◆ RECORD SET ◆

_ _ _ _ _ _ _

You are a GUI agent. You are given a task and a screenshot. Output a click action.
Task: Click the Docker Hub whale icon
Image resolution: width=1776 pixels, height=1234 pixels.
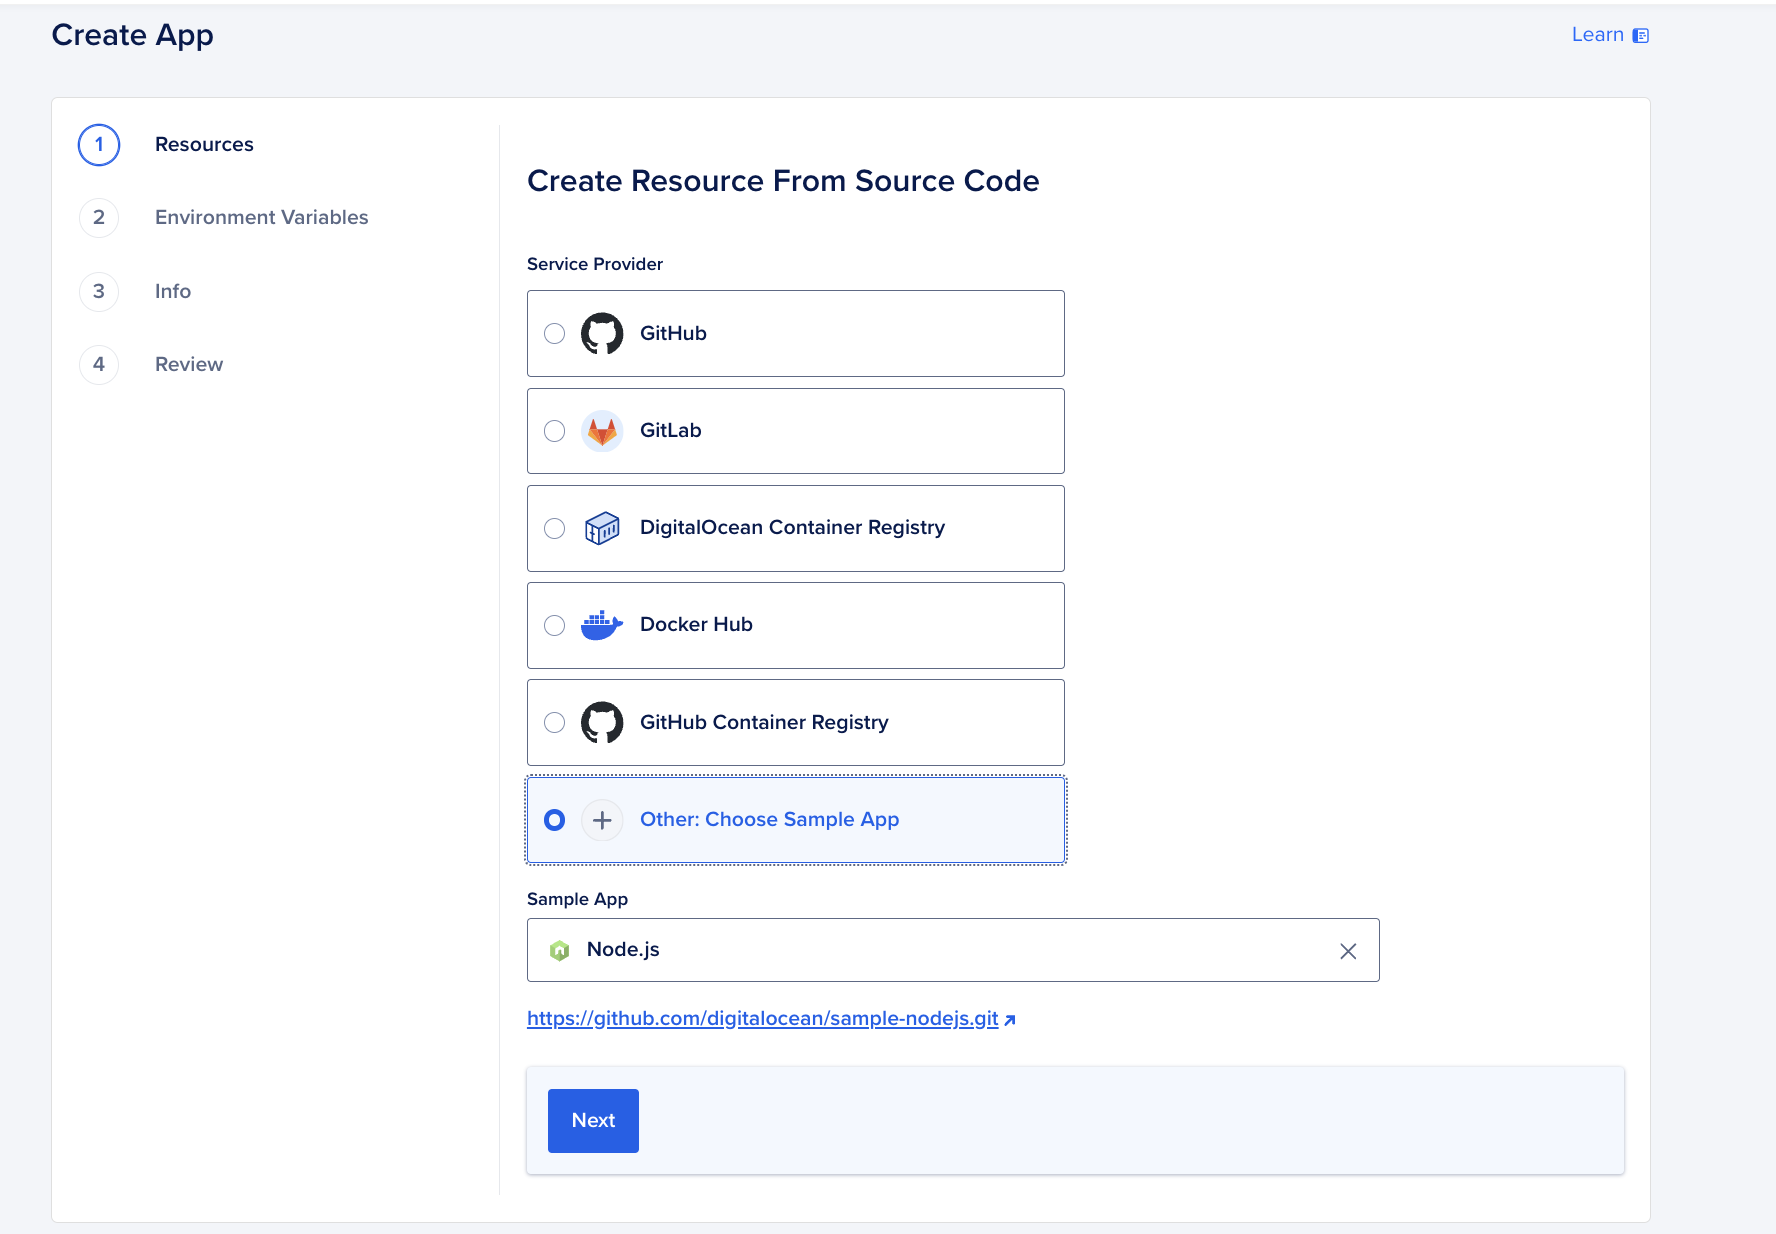point(602,625)
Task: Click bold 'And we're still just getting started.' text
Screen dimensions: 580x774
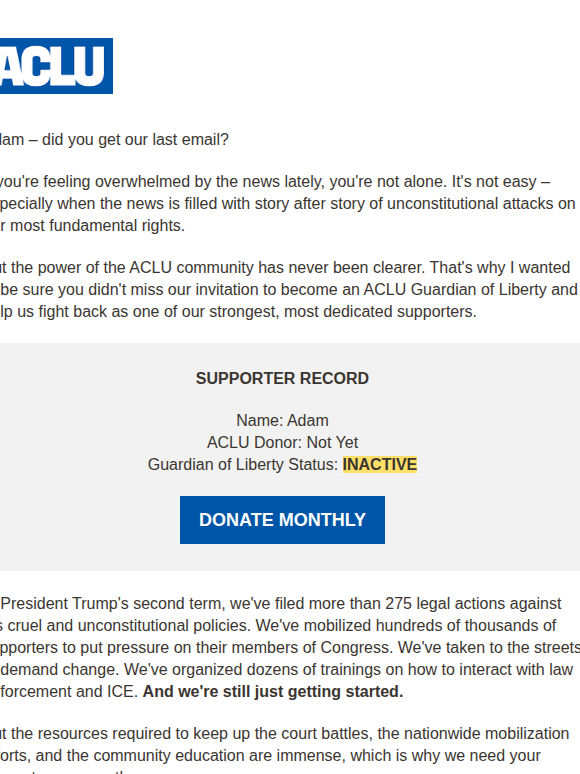Action: click(273, 692)

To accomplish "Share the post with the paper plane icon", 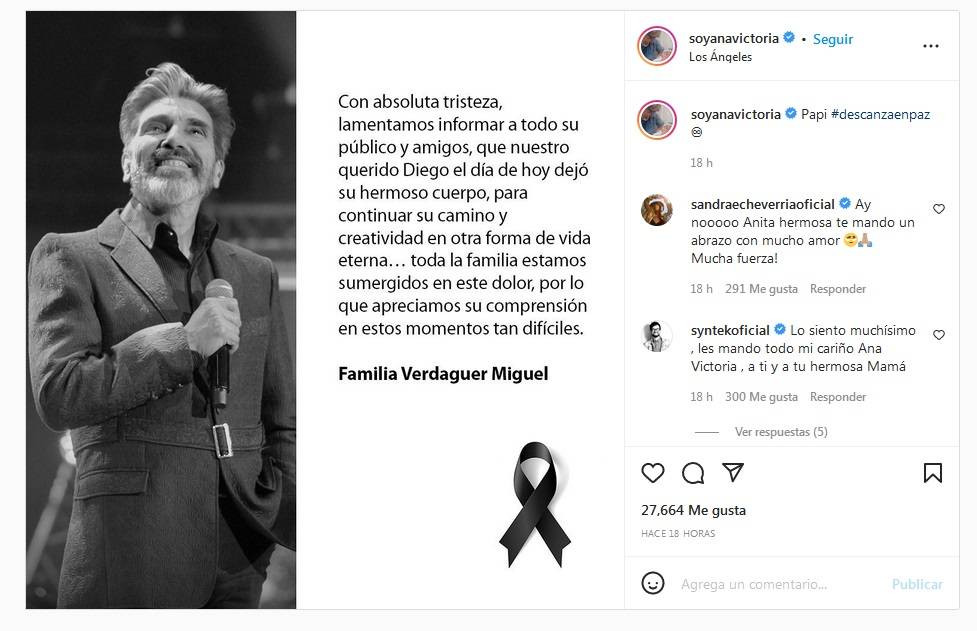I will (x=733, y=472).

_ _ _ _ _ _ _

◆ GIVEN INSTRUCTION ◆
Return the listing verbatim from its first line up to and including the line with "Action: click(273, 692)", leaving out the pictures.

◆ RESPONSE TO THE TASK ◆
You are a GUI agent. You are given a task and a screenshot. Output a click action.
Task: Click the Docker Hub whale icon
Image resolution: width=1776 pixels, height=1234 pixels.
point(602,625)
Task: Click bold 'And we're still just getting started.' text
Screen dimensions: 580x774
Action: click(273, 692)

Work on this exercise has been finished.